Hi-Map: Hierarchical Factorized Radiance Field for High-Fidelity Monocular Dense Mapping

TL;DR

Hi-Map is a novel neural radiance field approach that achieves high-fidelity monocular dense mapping efficiently by using a hierarchical, factorized scene representation without external depth priors.

Contribution

The paper introduces a hierarchical factorized scene representation and a dual-path encoding strategy for improved monocular dense mapping with NeRF, eliminating the need for external depth priors.

Findings

Outperforms state-of-the-art NeRF-based monocular mapping methods in accuracy.

Achieves efficient and high-fidelity scene reconstruction from only RGB inputs.
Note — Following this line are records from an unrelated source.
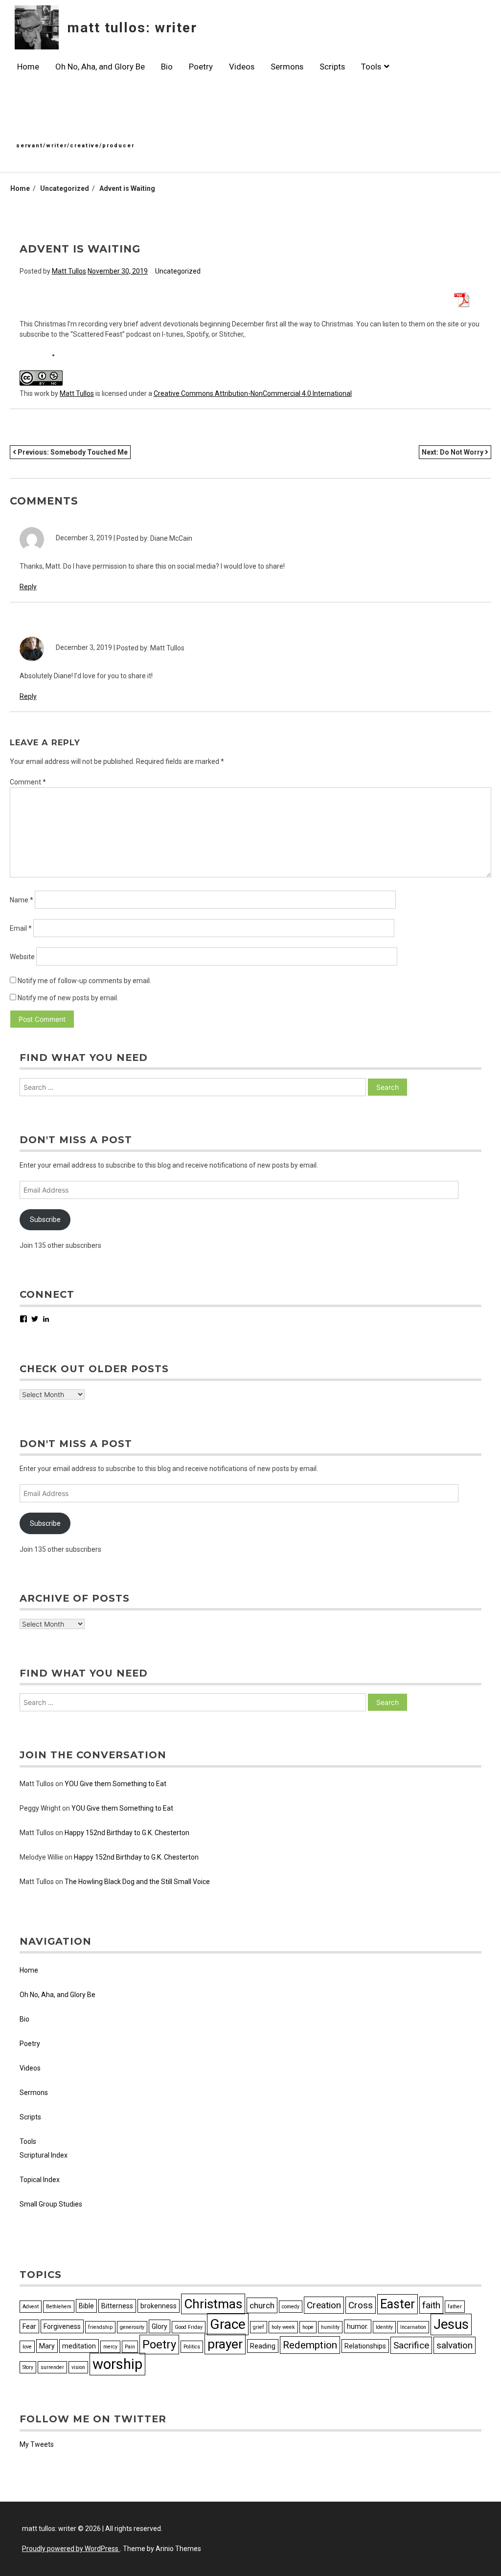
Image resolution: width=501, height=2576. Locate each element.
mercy (110, 2347)
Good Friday (189, 2327)
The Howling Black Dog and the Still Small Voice (137, 1882)
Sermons (287, 66)
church (262, 2305)
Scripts (332, 66)
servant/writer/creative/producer (75, 145)
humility (330, 2327)
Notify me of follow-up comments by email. (84, 981)
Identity (384, 2327)
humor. (357, 2326)
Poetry (201, 66)
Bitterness (117, 2306)
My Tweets (37, 2444)
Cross (360, 2305)
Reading (262, 2346)
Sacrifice (411, 2345)
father (455, 2306)
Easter (397, 2304)
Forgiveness (62, 2326)
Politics (191, 2347)
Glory (159, 2326)
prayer (225, 2344)
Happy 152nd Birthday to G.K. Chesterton (127, 1833)
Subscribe (45, 1219)
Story (28, 2367)
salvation (454, 2345)
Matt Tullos (69, 271)
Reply (28, 587)
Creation (324, 2305)
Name (21, 900)
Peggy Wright (40, 1808)
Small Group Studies (51, 2204)
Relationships (365, 2346)
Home (28, 66)
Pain (130, 2347)
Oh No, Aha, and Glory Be (100, 66)
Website (22, 957)
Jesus (451, 2324)
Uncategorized (178, 271)
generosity (132, 2327)
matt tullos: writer (132, 28)
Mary (47, 2346)
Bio (167, 66)
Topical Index (40, 2180)
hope (308, 2327)
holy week (283, 2327)
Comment (28, 782)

Demonstrates robustness in textureless and distant regions.

Abstract

In this paper, we introduce Hi-Map, a novel monocular dense mapping approach based on Neural Radiance Field (NeRF). Hi-Map is exceptional in its capacity to achieve efficient and high-fidelity mapping using only posed RGB inputs. Our method eliminates the need for external depth priors derived from e.g., a depth estimation model. Our key idea is to represent the scene as a hierarchical feature grid that encodes the radiance and then factorizes it into feature planes and vectors. As such, the scene representation becomes simpler and more generalizable for fast and smooth convergence on new observations. This allows for efficient computation while alleviating noise patterns by reducing the complexity of the scene representation. Buttressed by the hierarchical factorized representation, we leverage the Sign Distance Field (SDF) as a proxy of rendering for inferring the volume density, demonstrating high mapping fidelity. Moreover, we introduce a dual-path encoding strategy to strengthen the photometric cues and further boost the mapping quality, especially for the distant and textureless regions. Extensive experiments demonstrate our method's superiority in geometric and textural accuracy over the state-of-the-art NeRF-based monocular mapping methods.